§ **Extract**:
__________

Of course, in this case the poet has taken license with a seasonal event in the title of his poem to create equivalencies.
black pony, red moon has no table of contents, and often enough the poems are untitled, some of which when read in series suggest a trail of revelations. The poet opens with a dedication poem, "To Jack Hirschman," then provides a short poetic mission statement that derives from W.C. Williams, the poet in the process declaring his own commitment to "invention and justice."
   It is local poetry, too, (see the neighbors and the hood). Whatever subjectivity is in play, Taus delivers as tangible psychological and emotional moment. His poems quickly travel to their mark, as image-bearing music:

dog's slurp
the water dish
of music
of palpate
beat nite
tragedy


   Part of Taus's subjectivity is obvious in his punning across languages (e.g., "There's the last lace/ of red/ over Sunset boulevard des dreams." Often he is mixing English with Spanish and French, and offers a peculiar, personal slang created by shortcutting words. However, in some cases you would have to know, for instance, that "the Bake" is the Jazz Bakery, and if you do, it works well for the poem. Otherwise, be resigned to the spirit of the poem itself, despite your confusion. This happens often enough to cause the reader's return to the poem beyond its surface, playing the tune again in your head. And as a whole, these poems are well worth replaying.
   Taus's final poem in the book is dedicated to the late Vincent Ferrini, whom he celebrated with the publication of a special edition of praise and poetry by various admirers (Split Shift #1, 1996) and paid tribute to in a special event at L.A.'s Beyond Baroque Literary Arts Center in the poet's final year. It speaks directly and respectfully to Taus's own objective: "no mirrors/ no smoke/ no shit." <>
Nikki Stiller

BLOOD TO REMEMBER American Poets on the Holocaust
Revised, Second Edition,

Edited by Charles Ades Fishman
Time Being Books, 10411 Clayton Road, St. Louis, MO 63131, 2007, 637 pp., hardcover,
$42.50, paperback, $27.95.

__________

§ **Extracted information**:
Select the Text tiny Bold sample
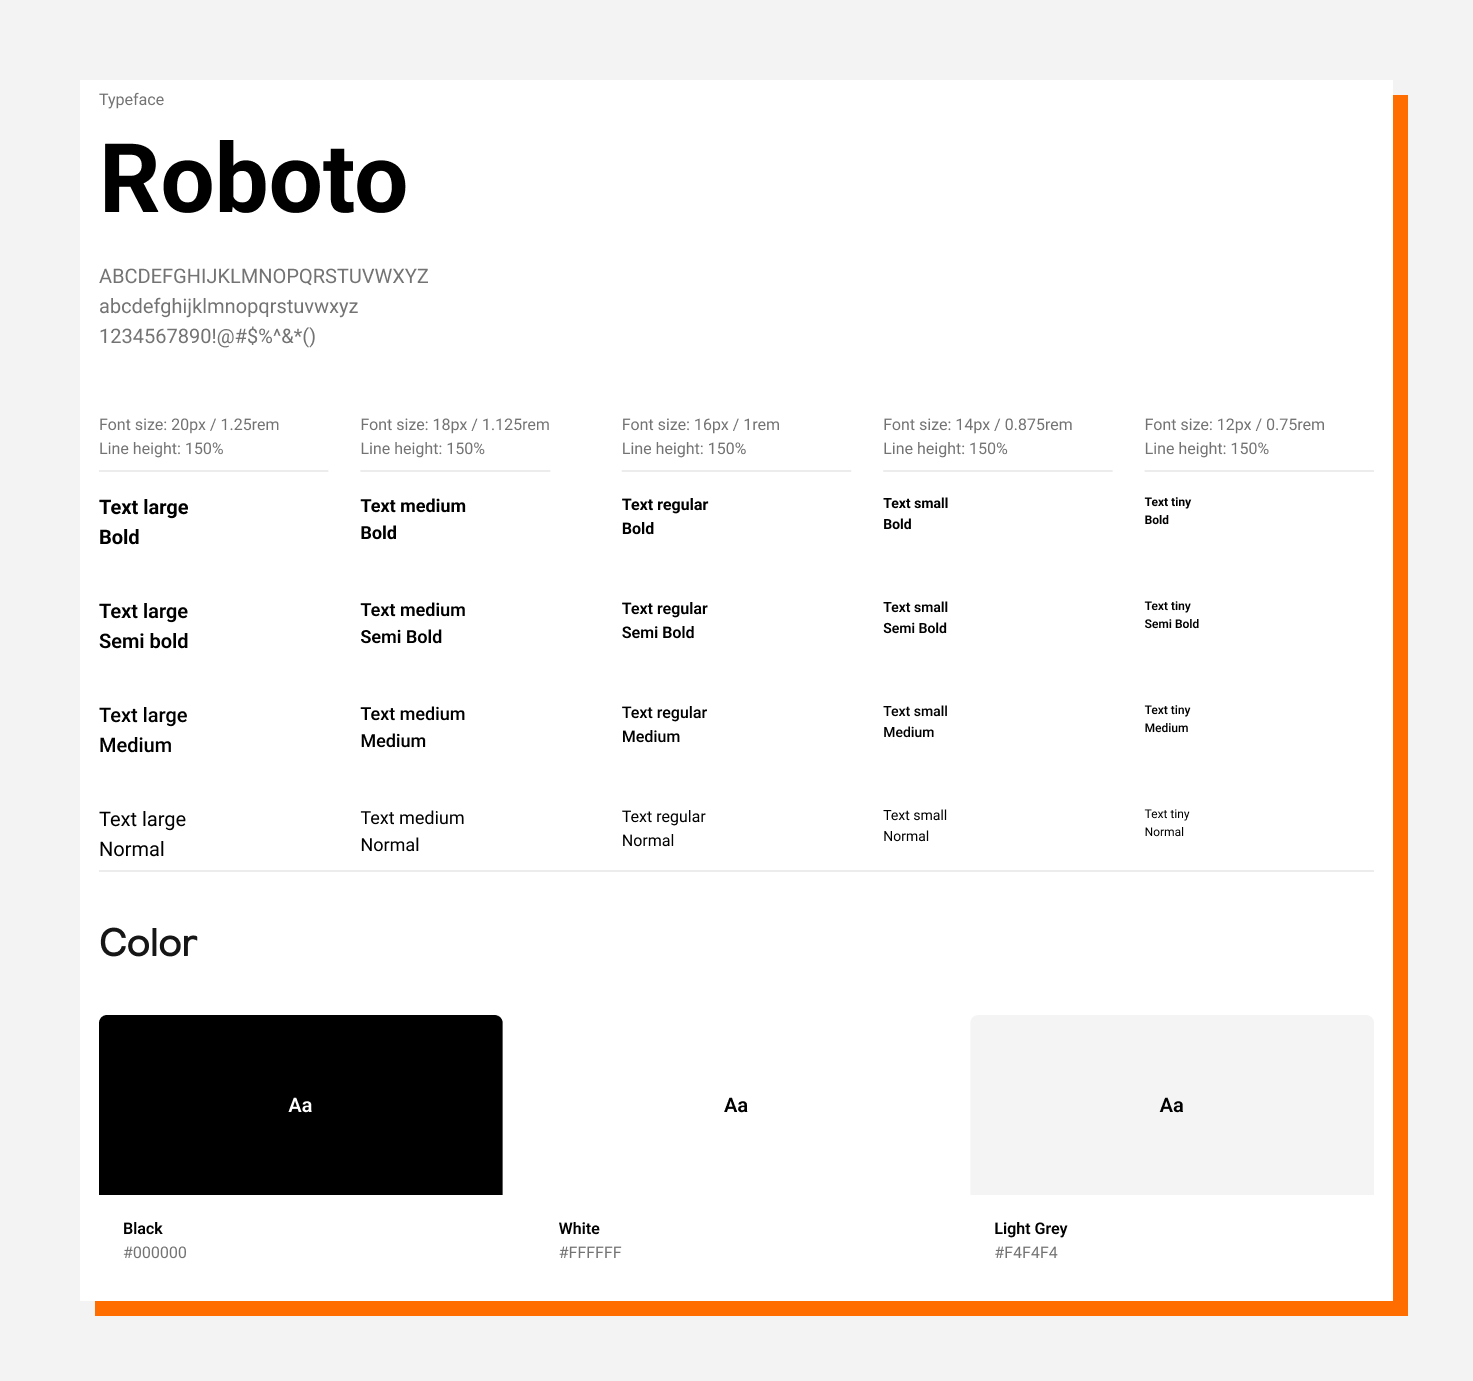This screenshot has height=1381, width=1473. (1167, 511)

__________

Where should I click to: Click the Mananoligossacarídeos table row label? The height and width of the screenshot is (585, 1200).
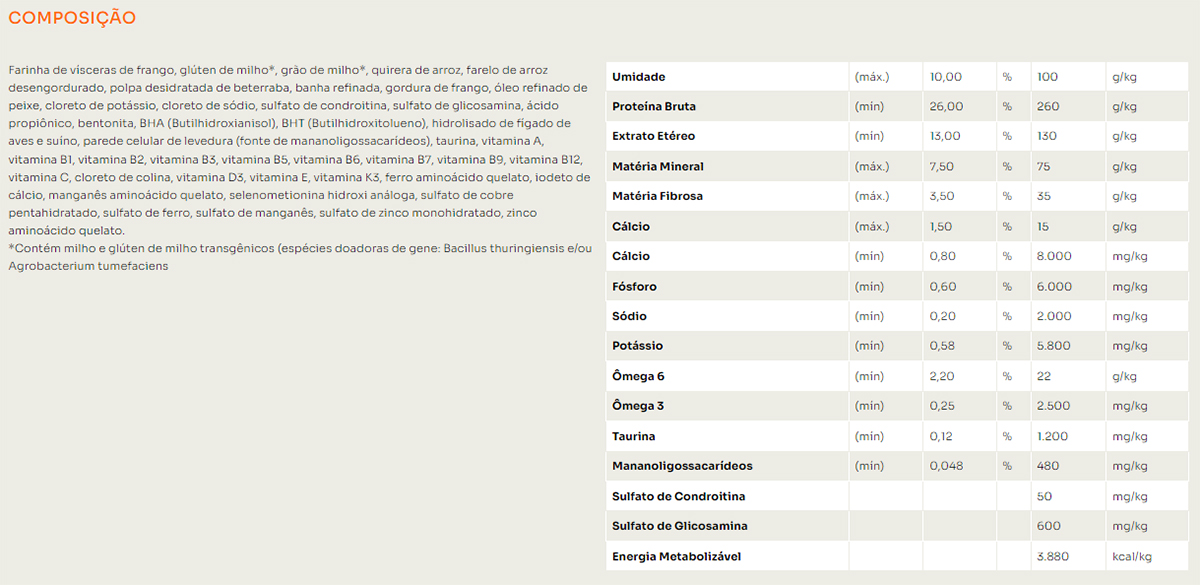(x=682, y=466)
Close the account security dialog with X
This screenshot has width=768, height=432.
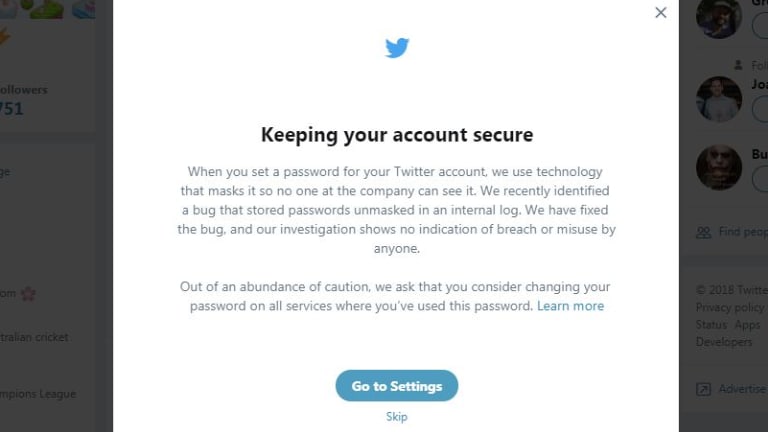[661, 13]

__________

§ **What is asked**:
1. According to the review, what is the title of the dedication poem that opens black pony, red moon?
2. Duplicate the part of the review between "dog's slurp" and "well worth replaying.", inclusive.
3. Say whether each statement agrees with the review. Answer yes or no, and quote the words of the review that decide it. (a) The book black pony, red moon includes a table of contents. (b) Taus mixes English with Spanish and French in his poems. (c) The last poem in the book is dedicated to Vincent Ferrini.

§ **Answer list**:
1. "To Jack Hirschman."

2.
dog's slurp
the water dish
of music
of palpate
beat nite
tragedy


   Part of Taus's subjectivity is obvious in his punning across languages (e.g., "There's the last lace/ of red/ over Sunset boulevard des dreams." Often he is mixing English with Spanish and French, and offers a peculiar, personal slang created by shortcutting words. However, in some cases you would have to know, for instance, that "the Bake" is the Jazz Bakery, and if you do, it works well for the poem. Otherwise, be resigned to the spirit of the poem itself, despite your confusion. This happens often enough to cause the reader's return to the poem beyond its surface, playing the tune again in your head. And as a whole, these poems are well worth replaying.

3.
(a) No: "black pony, red moon has no table of contents"
(b) Yes: "Often he is mixing English with Spanish and French"
(c) Yes: "Taus's final poem in the book is dedicated to the late Vincent Ferrini"